◆ **Task requirements**: Keep each entry exactly as written when you repeat it, and skip the images.
Source data: Begin
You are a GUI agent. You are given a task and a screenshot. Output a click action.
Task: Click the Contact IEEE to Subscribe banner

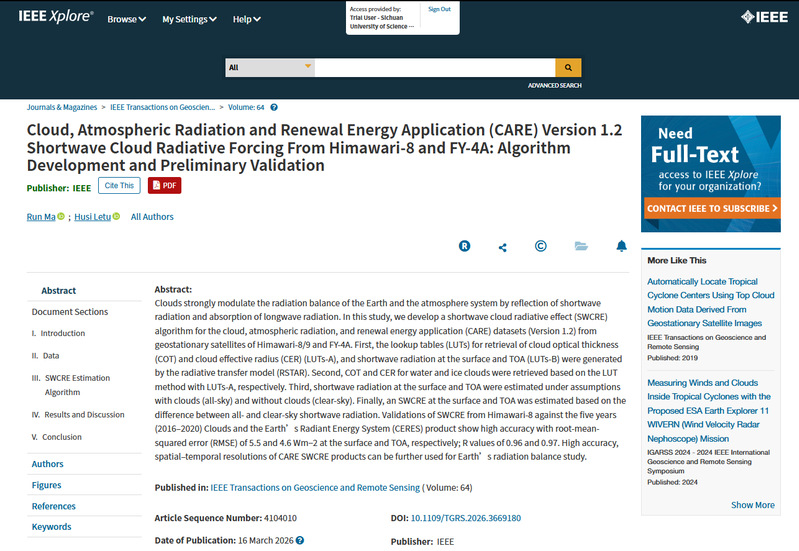point(710,209)
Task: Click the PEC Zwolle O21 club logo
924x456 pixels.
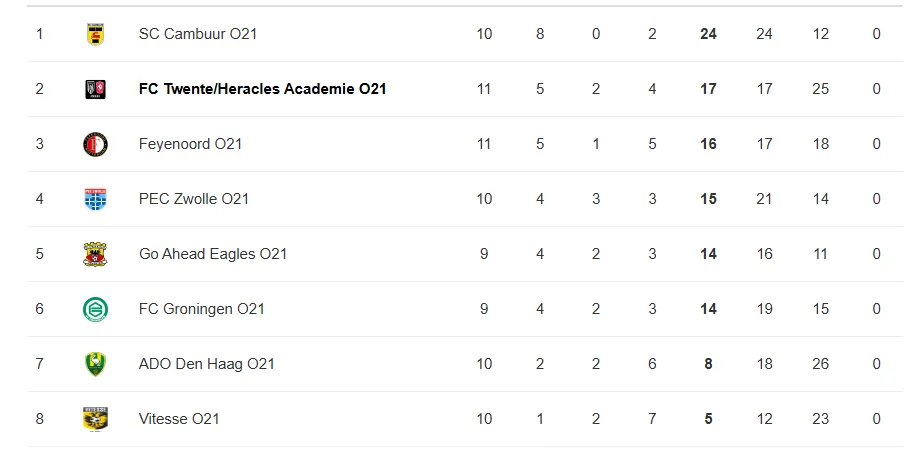Action: tap(95, 199)
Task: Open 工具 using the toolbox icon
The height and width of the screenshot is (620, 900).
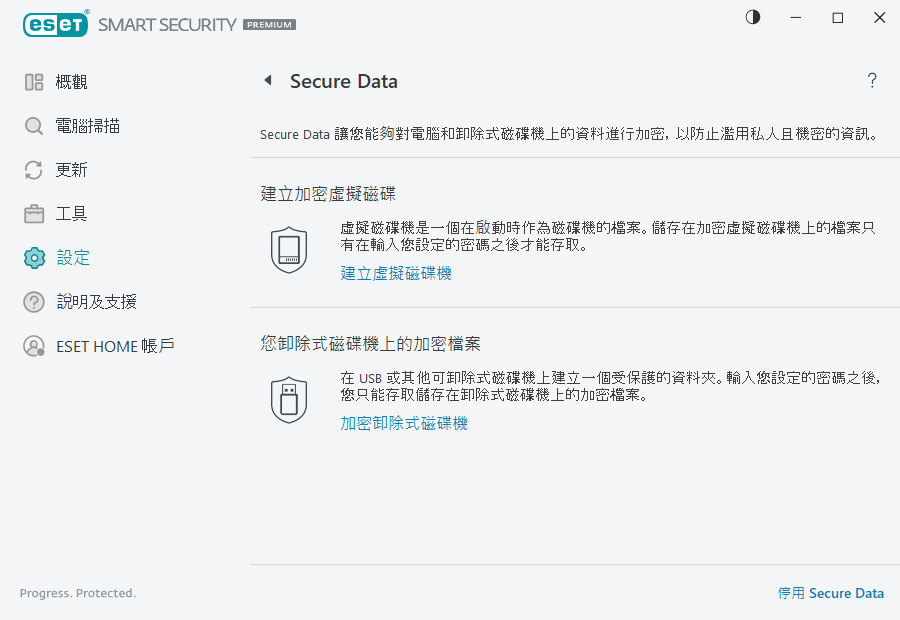Action: [31, 213]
Source data: End
◆ **Answer to the exercise**:
You are a GUI agent. You are given a task and a screenshot. Output a click action.
Task: Click the Contact IEEE to Subscribe banner

point(710,209)
Task: Click the PEC Zwolle O21 club logo
924x456 pixels.
Action: tap(95, 199)
Task: Open 工具 using the toolbox icon
The height and width of the screenshot is (620, 900).
Action: [31, 213]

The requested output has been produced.